» Document extract:
** begin **
On Wednesday 05 August 2020, Allan Mustard wrote:
>
> Please re-read the RFC that led to this proposal at
> https://blog.openstreetmap.org/2020/06/08/toward-resolution-of-contro
>versies-related-to-id/, which includes the statement, "This request
> for comment is expected to lead to adoption of community structures
> that will not answer to the Board or be influenced by the Board, in
> keeping with the OSM philosophy that the Board supports OSM but does
> not tell anybody what to map or how to map."

I have read all that carefully and the bottom line is the current board 
has a poor track record for considerably revising decisions once they 
are made (could provide a long list here but i don't think that is 
necessary).  So excuse me if i argue based on the work hypothesis that 
in substance that RFC will become policy mostly as is.  Happy to be 
proven wrong about this.

> OSM has no political appointees.  [...]

No point in arguing about language semantics.  What i mean is that there 
is no auditable selection process based on defined and documented 
criteria of qualification.  The board looks at the nominees.  Each 
board member has their favorites (based on well meaning but individual, 
subjective criteria, "volunteers whose work we know and enjoy") and 
then they negotiate how to fill the limited number of seats.  The 
result is one of political balance rather than qualification.  There 
will be some corporate employees but also some hobby craft mappers - 
maybe also someone with HOT affiliations or some compromise candidate 
in between.  You will try to have at least one or two women and at 
least one or two people from outside Europe and North America.  The 
majority will be native English speakers matching the 
overrepresentation of those in the OSMF.
** end **
» Extracted data:
** begin **
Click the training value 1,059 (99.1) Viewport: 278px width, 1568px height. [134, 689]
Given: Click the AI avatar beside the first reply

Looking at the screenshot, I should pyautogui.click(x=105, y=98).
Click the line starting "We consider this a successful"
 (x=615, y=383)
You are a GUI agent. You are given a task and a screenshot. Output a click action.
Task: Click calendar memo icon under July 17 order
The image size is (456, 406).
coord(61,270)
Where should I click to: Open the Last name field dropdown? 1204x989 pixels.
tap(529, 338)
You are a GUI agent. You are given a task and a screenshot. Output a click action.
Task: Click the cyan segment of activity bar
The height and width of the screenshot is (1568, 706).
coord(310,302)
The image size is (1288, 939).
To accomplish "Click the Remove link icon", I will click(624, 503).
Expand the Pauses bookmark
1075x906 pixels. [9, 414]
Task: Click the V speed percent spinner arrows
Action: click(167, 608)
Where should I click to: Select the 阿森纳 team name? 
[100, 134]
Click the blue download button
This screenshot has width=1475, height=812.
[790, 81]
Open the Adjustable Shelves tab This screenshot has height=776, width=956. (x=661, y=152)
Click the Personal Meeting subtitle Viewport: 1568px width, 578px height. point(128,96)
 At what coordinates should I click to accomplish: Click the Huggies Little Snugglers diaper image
** end **
» What to do:
- 1) Does each statement below agree with the email reply about the OSM board above the data? Answer yes or no for each, quoting the words from the reply that decide it.
(a) The reply says the current board has a good record of substantially revising decisions once they are made.
(b) The reply says board members negotiate how to fill the limited number of seats.
(c) The reply expects most of those selected to be native English speakers.
- 2) Continue the email reply about the OSM board's selection process, picking up after its final sentence.

» In response:
- 1)
(a) No: "the current board has a poor track record for considerably revising decisions once they are made"
(b) Yes: "then they negotiate how to fill the limited number of seats"
(c) Yes: "The majority will be native English speakers"

- 2)
See the microgrants committee as an example.

> The Board selected the members of the
> Diversity and Inclusion Special Committee and the Microgrants
> Committee from among volunteers, and that was not controversial.

Just because you so far have not perceived critique does not mean it is 
non-controversial.  People often do not feel very inclined to 
articulate critique in personnell selection because that is hard to do 
without it appearing as critique of the people selected.

> > Interesting also that the composition of the panel is supposed to
> > reflect "all interests of the OSM community" but competence of the
> > panel members on the subject, experience with and knowledge of
> > mapping and tagging in OSM or in other words:  The competence to
> > assess evidence on the cases they deal with and to deliberate on
> > the matters in a qualified and knowledgable way, is not a
> > criterion.  Neither is impartiality on prominent special interests
> > like those of corporate data users.
>
> Taking the latter point first, if you consider the
> conflict-of-interest rules the Board has proposed for all
> OSMF-related bodies to be inadequate, please offer alternative
> language.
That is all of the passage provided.